━━━ Data extract

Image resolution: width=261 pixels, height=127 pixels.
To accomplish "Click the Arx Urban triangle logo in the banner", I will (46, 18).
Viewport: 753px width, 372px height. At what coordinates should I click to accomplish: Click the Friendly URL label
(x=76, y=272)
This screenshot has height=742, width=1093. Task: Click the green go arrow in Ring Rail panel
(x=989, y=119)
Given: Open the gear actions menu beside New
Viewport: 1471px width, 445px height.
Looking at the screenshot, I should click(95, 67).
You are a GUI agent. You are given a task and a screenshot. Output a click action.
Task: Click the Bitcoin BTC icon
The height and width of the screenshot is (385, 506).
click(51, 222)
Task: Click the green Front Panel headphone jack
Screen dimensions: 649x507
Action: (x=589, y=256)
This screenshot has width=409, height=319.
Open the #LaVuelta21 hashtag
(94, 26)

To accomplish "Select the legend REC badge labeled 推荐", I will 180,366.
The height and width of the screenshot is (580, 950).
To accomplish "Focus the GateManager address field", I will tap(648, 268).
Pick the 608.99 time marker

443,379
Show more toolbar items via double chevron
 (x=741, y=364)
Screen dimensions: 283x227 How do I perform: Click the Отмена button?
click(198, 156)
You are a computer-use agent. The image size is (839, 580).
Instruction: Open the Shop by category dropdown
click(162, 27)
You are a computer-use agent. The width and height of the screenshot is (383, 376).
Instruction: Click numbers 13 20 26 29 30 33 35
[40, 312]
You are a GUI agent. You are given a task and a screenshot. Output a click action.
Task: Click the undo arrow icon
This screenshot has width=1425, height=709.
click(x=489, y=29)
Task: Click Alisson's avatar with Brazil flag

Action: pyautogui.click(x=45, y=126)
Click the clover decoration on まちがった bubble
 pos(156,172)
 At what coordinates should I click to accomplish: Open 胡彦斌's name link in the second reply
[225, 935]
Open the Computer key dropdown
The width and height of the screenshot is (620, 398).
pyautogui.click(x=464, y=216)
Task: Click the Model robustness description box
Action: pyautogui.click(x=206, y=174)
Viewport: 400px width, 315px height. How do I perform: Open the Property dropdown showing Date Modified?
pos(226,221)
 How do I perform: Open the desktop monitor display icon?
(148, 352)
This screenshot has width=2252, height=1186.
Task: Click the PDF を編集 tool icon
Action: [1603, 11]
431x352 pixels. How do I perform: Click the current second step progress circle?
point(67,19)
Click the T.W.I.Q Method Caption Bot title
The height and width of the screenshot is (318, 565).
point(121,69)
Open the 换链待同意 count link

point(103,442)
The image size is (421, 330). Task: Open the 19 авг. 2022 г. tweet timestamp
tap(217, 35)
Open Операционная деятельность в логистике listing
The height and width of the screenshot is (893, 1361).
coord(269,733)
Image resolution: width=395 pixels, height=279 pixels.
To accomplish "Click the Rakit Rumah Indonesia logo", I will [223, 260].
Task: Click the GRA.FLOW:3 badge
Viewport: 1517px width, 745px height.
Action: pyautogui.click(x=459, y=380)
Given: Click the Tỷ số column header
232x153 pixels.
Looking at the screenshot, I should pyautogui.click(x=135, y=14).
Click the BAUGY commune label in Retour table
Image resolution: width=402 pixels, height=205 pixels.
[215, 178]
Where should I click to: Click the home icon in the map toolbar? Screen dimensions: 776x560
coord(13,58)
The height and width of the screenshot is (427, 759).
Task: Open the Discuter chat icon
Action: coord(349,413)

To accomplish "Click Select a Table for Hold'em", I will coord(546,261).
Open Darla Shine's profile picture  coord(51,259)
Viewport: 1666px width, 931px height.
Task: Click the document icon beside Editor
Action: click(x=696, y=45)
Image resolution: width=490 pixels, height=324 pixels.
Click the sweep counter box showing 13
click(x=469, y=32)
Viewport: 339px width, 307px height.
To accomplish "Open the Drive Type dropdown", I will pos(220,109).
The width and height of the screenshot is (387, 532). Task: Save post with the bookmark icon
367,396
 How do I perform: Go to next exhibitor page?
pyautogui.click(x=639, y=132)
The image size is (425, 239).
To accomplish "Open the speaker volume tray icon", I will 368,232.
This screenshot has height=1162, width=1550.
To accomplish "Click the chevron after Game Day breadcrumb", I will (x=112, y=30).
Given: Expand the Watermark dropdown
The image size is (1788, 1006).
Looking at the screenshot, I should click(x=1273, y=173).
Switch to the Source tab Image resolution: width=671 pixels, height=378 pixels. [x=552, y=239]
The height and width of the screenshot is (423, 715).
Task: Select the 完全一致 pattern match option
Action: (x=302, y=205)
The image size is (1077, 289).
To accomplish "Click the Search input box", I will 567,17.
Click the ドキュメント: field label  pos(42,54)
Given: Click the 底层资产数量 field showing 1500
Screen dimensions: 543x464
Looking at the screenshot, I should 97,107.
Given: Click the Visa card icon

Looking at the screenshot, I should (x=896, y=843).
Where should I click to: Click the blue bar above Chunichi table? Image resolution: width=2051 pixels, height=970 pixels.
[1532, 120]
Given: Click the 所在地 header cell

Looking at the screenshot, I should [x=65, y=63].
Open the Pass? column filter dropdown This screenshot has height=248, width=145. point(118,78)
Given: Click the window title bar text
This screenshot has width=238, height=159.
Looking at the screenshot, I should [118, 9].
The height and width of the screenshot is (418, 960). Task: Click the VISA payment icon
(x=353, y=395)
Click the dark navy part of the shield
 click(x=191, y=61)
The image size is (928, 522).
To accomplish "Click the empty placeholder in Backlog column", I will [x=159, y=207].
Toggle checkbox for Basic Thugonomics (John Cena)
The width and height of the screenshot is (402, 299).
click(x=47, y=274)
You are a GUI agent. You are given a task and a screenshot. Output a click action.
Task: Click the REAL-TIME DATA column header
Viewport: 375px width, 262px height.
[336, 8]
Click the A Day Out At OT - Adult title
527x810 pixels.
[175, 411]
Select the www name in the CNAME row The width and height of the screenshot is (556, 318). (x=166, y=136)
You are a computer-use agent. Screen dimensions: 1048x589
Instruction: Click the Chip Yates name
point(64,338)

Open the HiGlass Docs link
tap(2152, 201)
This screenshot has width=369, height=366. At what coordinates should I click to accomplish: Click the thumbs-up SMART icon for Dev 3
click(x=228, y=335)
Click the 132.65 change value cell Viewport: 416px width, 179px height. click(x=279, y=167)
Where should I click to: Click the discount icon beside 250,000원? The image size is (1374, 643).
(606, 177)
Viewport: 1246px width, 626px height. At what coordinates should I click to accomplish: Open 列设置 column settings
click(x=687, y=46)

━━━━━━

● **Task goal**
Rewrite the items from the start of the list through the line containing "I will 180,366.", inclusive, as a two-column CSV with the header item_text,answer and one row per item. Put each item's text and its answer in separate quoted fields, replacing any line breaks with spaces.

● **Answer to this task**
item_text,answer
"Image resolution: width=261 pixels, height=127 pixels. To accomplish ""Click the Arx Urban triangle logo in the banner"",","I will (46, 18)."
"Viewport: 753px width, 372px height. At what coordinates should I click to accomplish: Click the Friendly URL label","(x=76, y=272)"
"This screenshot has height=742, width=1093. Task: Click the green go arrow in Ring Rail panel","(x=989, y=119)"
"Given: Open the gear actions menu beside New Viewport: 1471px width, 445px height.","Looking at the screenshot, I should click(95, 67)."
"You are a GUI agent. You are given a task and a screenshot. Output a click action. Task: Click the Bitcoin BTC icon The height and width of the screenshot is (385, 506).","click(51, 222)"
"Task: Click the green Front Panel headphone jack Screen dimensions: 649x507","Action: (x=589, y=256)"
"This screenshot has width=409, height=319. Open the #LaVuelta21 hashtag","(94, 26)"
"To accomplish ""Select the legend REC badge labeled 推荐"",","I will 180,366."